Siraj cracks it after Smith’s 31st ton | 00:52
Smith also has a superb Test record at The Oval, where he made his maiden international century a decade ago, scoring three centuries in four matches with an average of 102.40 — no touring player in Test history has registered more tons at Kennington venue.
“I really like playing at The Oval, I think my record here is probably as good as anywhere in the world,” Smith told Channel 7 on Thursday.
“It’s a nice wicket to bat on, you get value for your shots here with the (wicket) square going the whole way across.”
Smith acclimatised to English conditions in the County Championship last month, playing three first-class matches for Sussex. Although the Australian No. 4 didn’t set the world alight during his four-week escapade, it was ideal preparation ahead of a gruelling six-Test tour of the United Kingdom.
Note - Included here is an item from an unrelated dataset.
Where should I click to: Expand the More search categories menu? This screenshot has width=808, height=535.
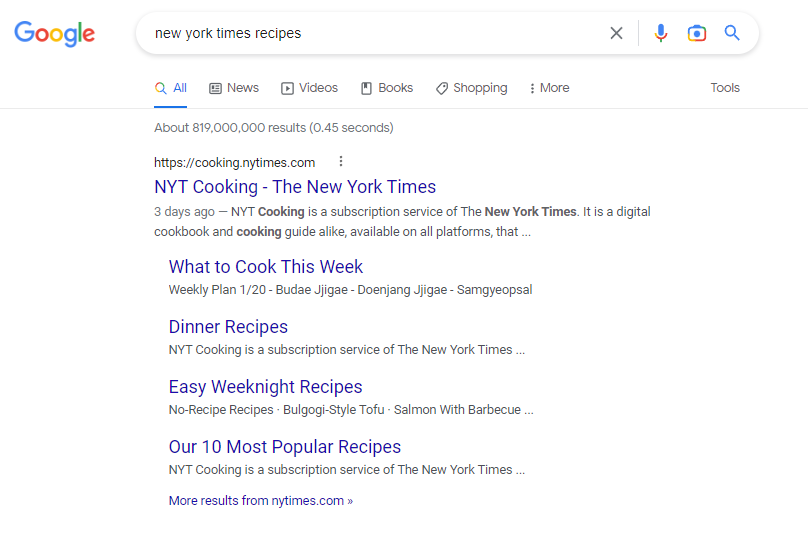pyautogui.click(x=549, y=88)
“I love playing over here in England,” Smith continued.
“It’s a great place to play cricket. Hopefully the start of a nice summer for me.”
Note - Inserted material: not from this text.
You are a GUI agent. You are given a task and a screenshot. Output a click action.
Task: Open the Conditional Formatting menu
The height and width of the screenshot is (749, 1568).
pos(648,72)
Awe & anguish – the many faces of Smudge | 00:41
‘HE’S STRUGGLED’: CUMMINS’ FRONT-FOOT DILEMMA
It was a near-perfect day for Australia’s bowlers in Kennington — that is, until Pat Cummins overstepped.
The Australian skipper, playing his first professional match since February, had a difficult time keeping his front foot behind the popping crease on Thursday afternoon, delivering three no-balls in his first seven overs.
His fourth could prove costly.
India was reeling at 4-87 in the 22nd over when Cummins trapped Ajinkya Rahane plumb LBW, with umpire Richard Illingworth immediately awarding the dismissal.
Rahane called for the DRS in a desperate Hail Mary, but the former Indian No. 5 was handed a reprieve after replays showed that Cummins had marginally overstepped.
The 30-year-old’s blunder shifted momentum in India’s favour, with Rahane and all-rounder Ravindra Jadeja combining for a crucial 71-run partnership for the fifth wicket to revive the innings.
“Obviously that hurt,” Smith told reporters at stumps.
“No-balls are costly and you want your bowlers behind the line as much as possible.
“Jinx is still out there so yeah, no-balls are never good.”
Less than two hours into India’s knock, Cummins had already leaked the most no-balls of an innings in his international career.
“He’s struggled with his rhythm,” Harsha Bhogle said in commentary.
Rahane finished the day unbeaten on 29, having combined with Ravindra Jadeja for a 71-run partnership for the fifth wicket. Cummins’ misdemeanour may not have a drastic impact on the final result, but some speculated Australia’s reliance on net bowling ahead of the England tour could have contributed to the front-foot errors.